_Data excerpts_.

- - -

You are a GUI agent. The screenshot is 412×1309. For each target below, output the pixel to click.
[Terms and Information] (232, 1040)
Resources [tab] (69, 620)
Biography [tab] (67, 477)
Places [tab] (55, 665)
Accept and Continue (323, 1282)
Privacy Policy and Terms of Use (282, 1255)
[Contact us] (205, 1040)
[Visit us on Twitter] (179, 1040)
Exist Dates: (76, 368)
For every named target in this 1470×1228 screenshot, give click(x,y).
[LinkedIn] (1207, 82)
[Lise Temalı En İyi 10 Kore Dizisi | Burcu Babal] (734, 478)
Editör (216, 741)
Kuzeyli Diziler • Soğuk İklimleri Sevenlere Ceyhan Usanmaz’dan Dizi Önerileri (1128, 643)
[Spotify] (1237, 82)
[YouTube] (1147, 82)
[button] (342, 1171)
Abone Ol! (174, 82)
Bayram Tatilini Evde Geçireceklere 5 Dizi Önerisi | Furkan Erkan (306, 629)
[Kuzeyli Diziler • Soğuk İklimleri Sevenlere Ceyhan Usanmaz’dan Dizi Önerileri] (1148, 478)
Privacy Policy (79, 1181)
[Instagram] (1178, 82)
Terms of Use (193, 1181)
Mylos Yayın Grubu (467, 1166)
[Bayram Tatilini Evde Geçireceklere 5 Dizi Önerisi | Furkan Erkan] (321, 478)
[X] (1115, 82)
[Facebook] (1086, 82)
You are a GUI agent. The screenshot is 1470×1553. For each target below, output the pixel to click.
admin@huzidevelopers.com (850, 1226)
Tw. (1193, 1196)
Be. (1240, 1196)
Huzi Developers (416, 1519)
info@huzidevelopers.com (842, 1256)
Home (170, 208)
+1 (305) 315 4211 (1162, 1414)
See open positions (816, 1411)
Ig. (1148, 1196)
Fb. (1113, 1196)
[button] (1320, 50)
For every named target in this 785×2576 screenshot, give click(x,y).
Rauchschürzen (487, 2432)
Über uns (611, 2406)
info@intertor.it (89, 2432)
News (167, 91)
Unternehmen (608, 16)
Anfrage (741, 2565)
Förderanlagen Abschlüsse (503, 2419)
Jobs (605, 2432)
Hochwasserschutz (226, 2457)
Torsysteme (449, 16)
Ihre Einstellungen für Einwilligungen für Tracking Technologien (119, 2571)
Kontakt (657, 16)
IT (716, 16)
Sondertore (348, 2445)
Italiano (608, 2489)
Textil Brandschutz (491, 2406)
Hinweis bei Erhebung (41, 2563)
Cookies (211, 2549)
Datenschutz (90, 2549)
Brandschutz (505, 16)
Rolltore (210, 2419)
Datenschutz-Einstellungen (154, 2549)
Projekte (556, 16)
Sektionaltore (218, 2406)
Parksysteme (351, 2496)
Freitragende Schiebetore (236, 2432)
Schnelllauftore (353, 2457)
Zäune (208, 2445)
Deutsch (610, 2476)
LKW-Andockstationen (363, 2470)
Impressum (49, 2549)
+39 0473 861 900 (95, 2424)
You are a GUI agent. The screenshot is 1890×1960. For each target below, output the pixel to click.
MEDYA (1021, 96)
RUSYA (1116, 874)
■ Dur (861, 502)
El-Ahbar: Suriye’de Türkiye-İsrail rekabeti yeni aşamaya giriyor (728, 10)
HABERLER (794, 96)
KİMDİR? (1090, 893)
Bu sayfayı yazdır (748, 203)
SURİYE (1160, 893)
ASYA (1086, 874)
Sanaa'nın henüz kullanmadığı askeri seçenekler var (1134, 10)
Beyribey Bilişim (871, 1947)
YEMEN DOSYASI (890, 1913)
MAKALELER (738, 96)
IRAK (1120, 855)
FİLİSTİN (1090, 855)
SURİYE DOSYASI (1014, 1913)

- - -

_Work to complete_. Find every line in the records that uses the string "huzidevelopers", then copy it.

_Expected output_.
admin@huzidevelopers.com (850, 1226)
info@huzidevelopers.com (842, 1256)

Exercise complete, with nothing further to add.